Posted on 5/14/2009 by Jim Pickerell | Printable Version | Comments (0)

It is difficult to estimate the number of image licensed annually using this model due to the lack of solid statistical information, which is more easily available with other licensing models. Nevertheless, I estimate the units licensed by subscription at 20% of the worldwide total. It could be higher. If so, the corresponding percentage that microstock makes up would be lower.

Subscription: advantages

1 – Less expensive for volume users than rights-managed, traditional royalty-free or even microstock.

2 – Gives customers virtually unlimited access to a very large collection.

3 – Enables customers to easily manage their photography budgets, because they pay a fixed monthly fee for all the images they need, regardless of their number or how they will be used.

4 – Photographers are not required to only sell their images via subscription. As a result, customers cannot purchase exclusive rights to an image.

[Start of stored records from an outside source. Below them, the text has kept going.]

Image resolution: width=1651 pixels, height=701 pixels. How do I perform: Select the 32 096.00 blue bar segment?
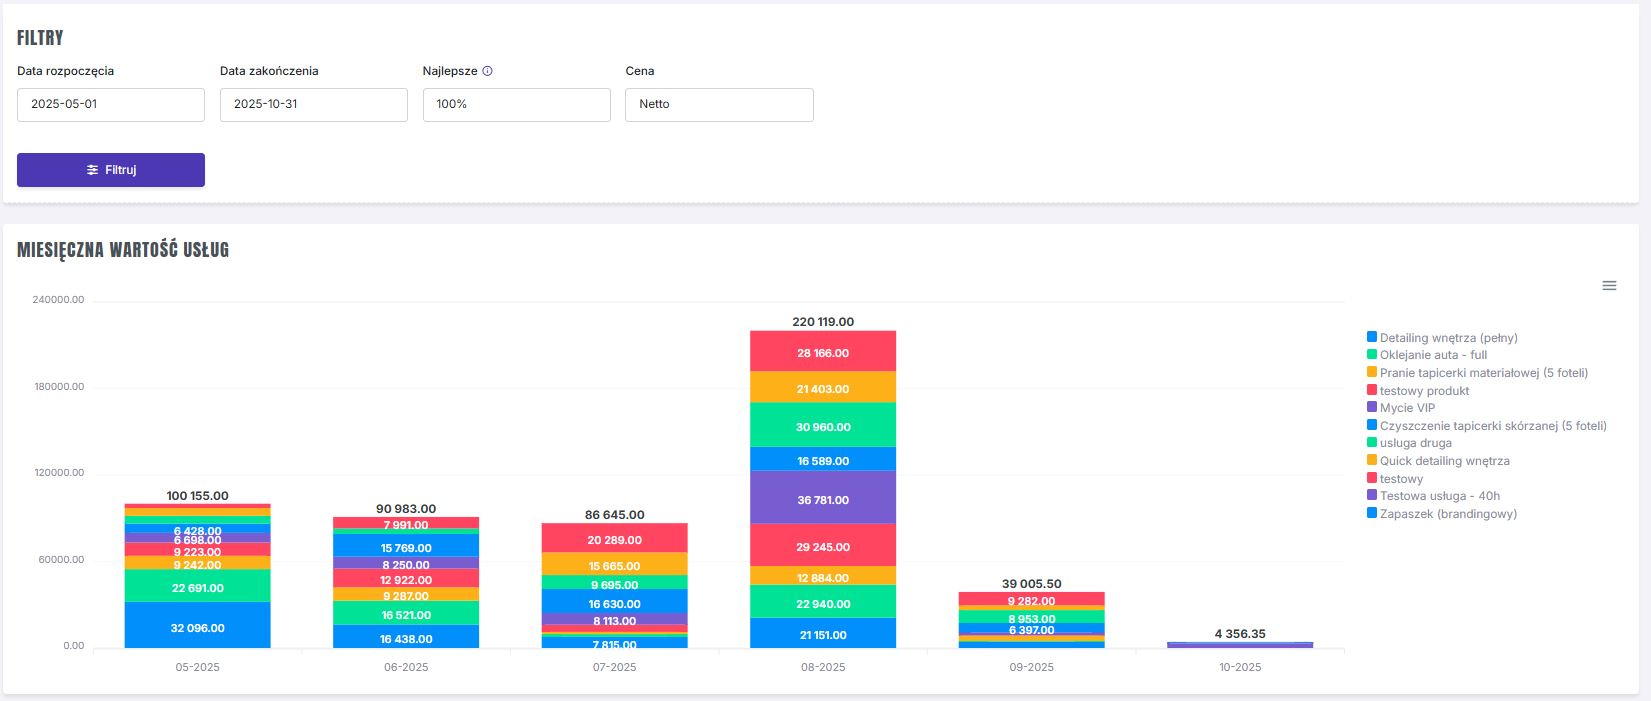[198, 626]
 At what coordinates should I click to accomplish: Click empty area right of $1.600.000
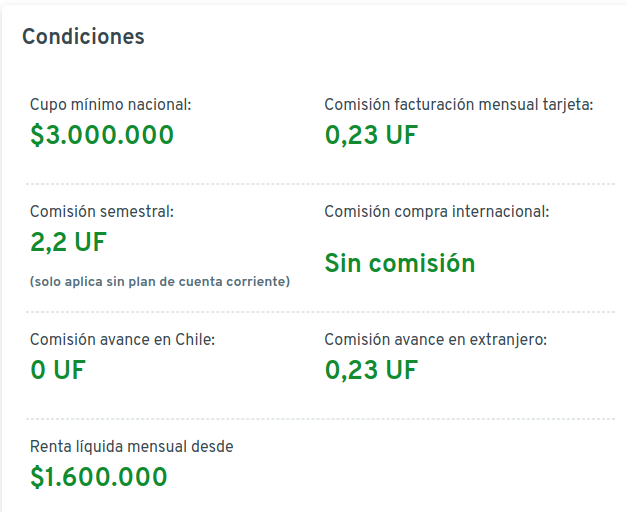[x=420, y=477]
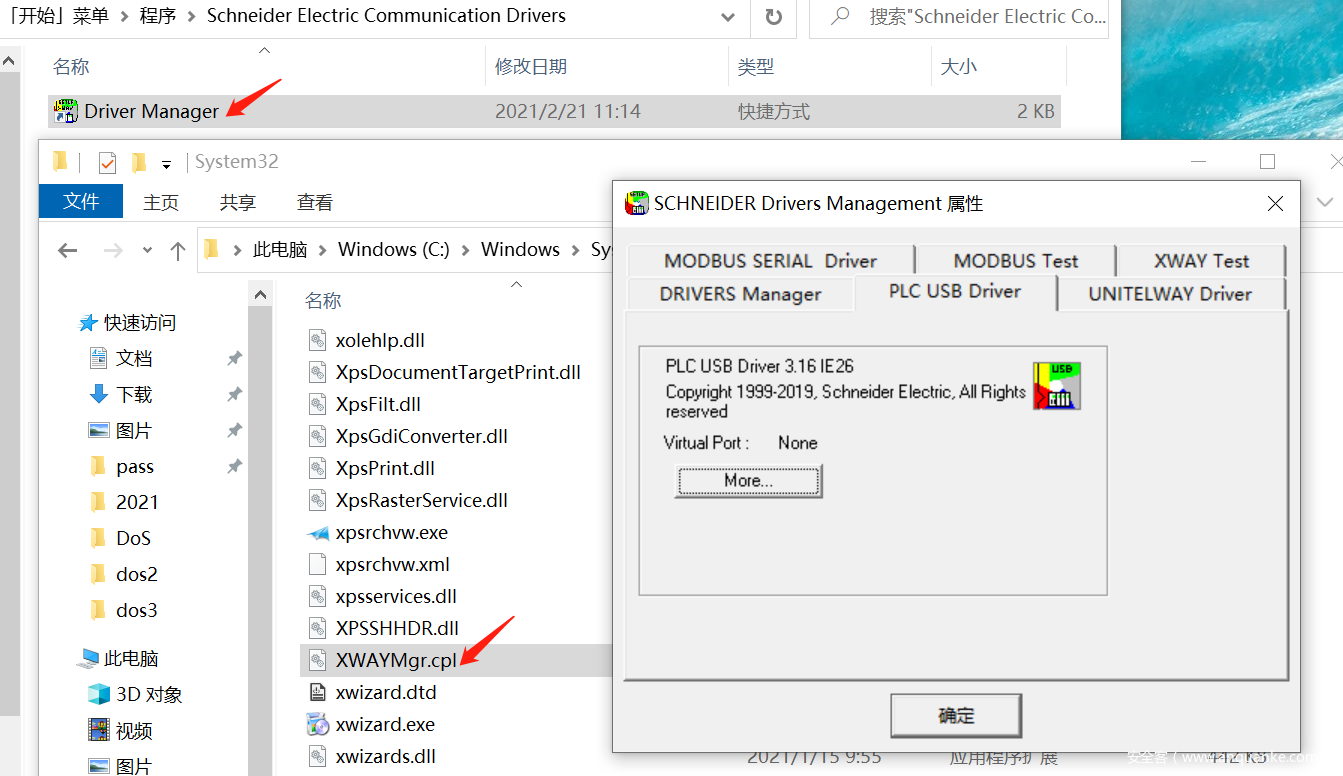Expand the address bar history dropdown

pos(729,17)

5 – Customers can also purchase rights to use a single image without having a subscription.

6 – The number of subscription customers and units licensed is increasing.

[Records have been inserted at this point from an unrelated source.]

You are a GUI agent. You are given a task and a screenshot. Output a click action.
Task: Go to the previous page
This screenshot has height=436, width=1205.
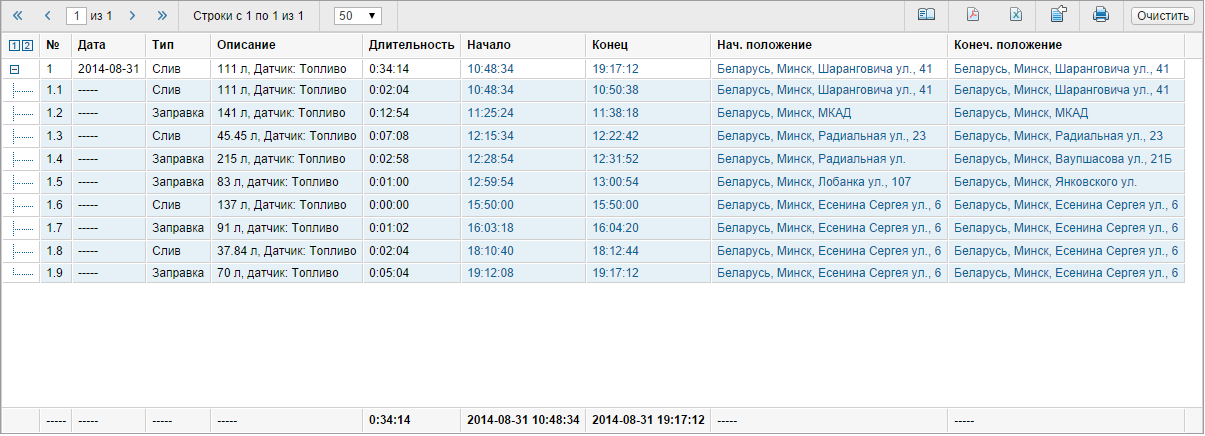click(47, 16)
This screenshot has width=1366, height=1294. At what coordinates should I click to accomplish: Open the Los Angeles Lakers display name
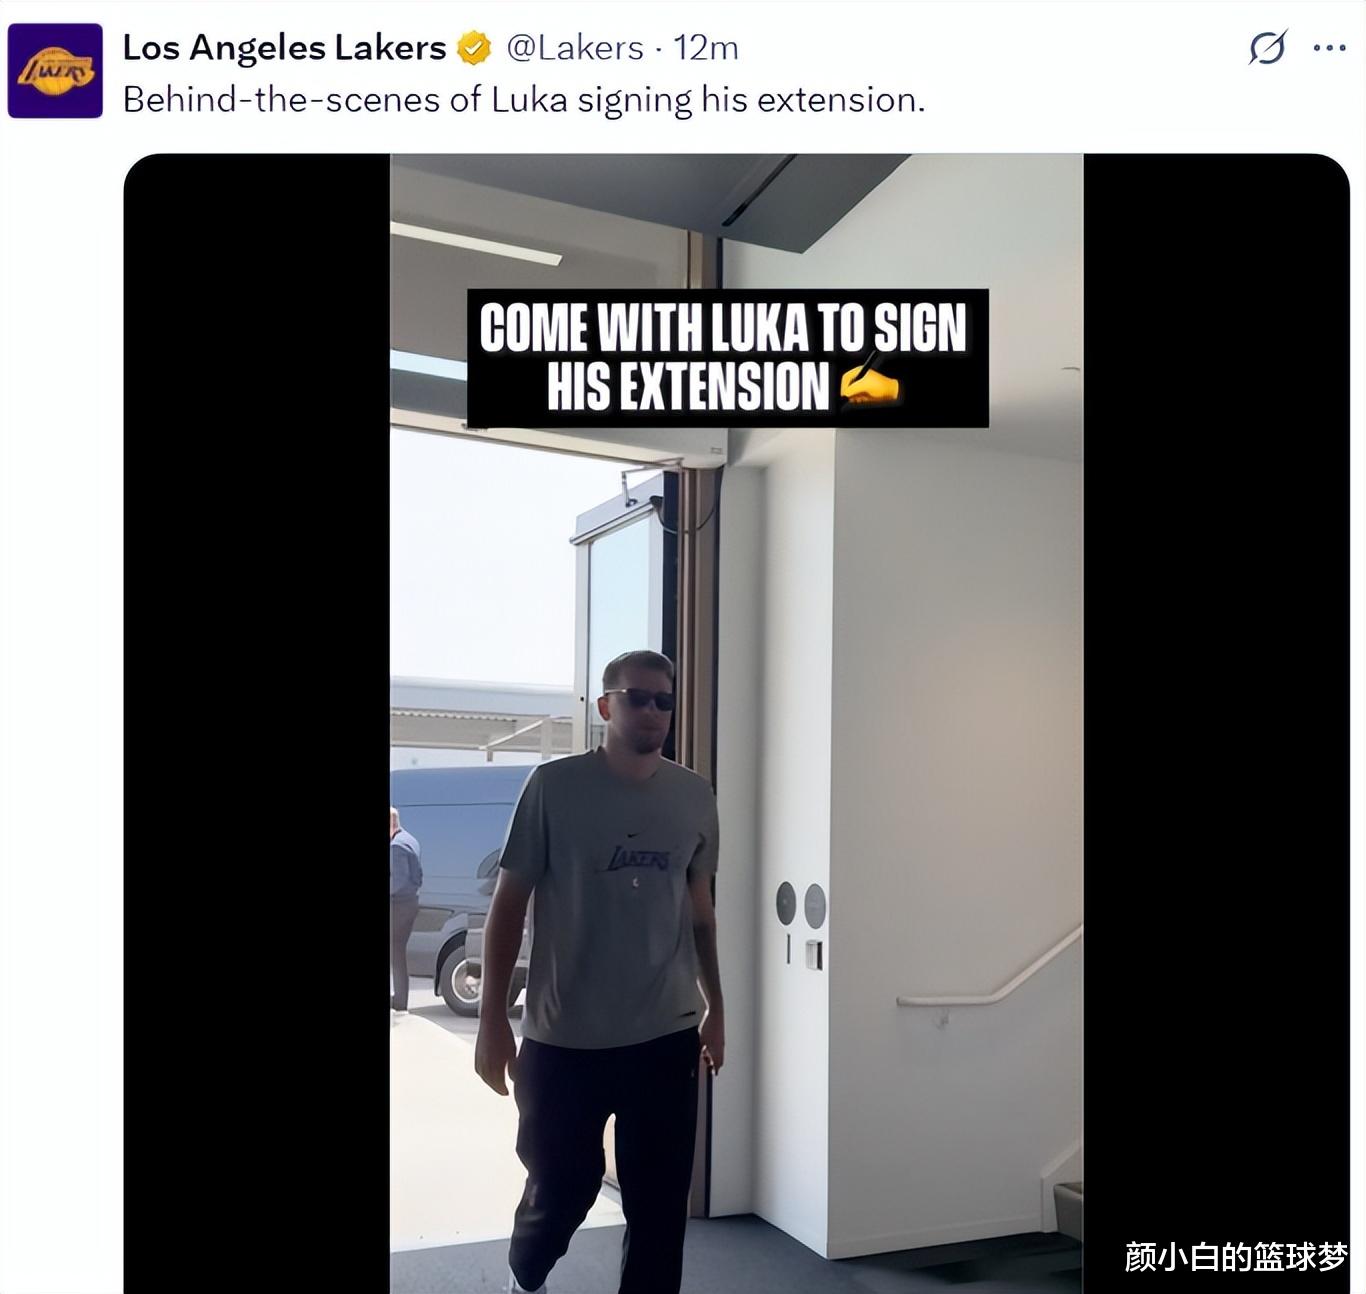tap(284, 47)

7 – Because photographers are paid when an image is downloaded rather than when it is used, they may receive substantial payments for images that are never used. Because there is virtually no limit on the number of images downloaded, customers tend to download a lot of images they never use.

8 – Subscription sellers will accept more images from a given shoot than any other stock distributors.

9 – The search procedures are more user friendly for the customers:

  • Options to organize the search-return order reflect the customer’s needs.

  • Customers can easily view a photographer’s portfolio. It is easy to learn more about the creator of a specific image or style.

  • Customers can easily determine which images have been popular with other buyers and which ones have never sold.

10 – Photographer sales information is instantly available. More sales data is available than is the case with any traditional agency.

11 – Photographer royalty payments can be requested at any time once the accumulated total exceeds $100.

12 – Photographers can easily view portfolios of others and determine which subjects sell and which have been overdone. Similarly, it is possible to pick a particular category to see which images have been selling and how many times. These are very useful tools for planning future shoots.

13 – Subscription Web sites provide photographers with online portfolios that can also be used to promote assignment work.

14 – Subscription sites offer a venue for creators to network with one another. However, there are some complaints that these discussions are closed when the mood turns negative to the microstock company’s business strategy.

15 – Subscription sites offer weekly newsletter advisories.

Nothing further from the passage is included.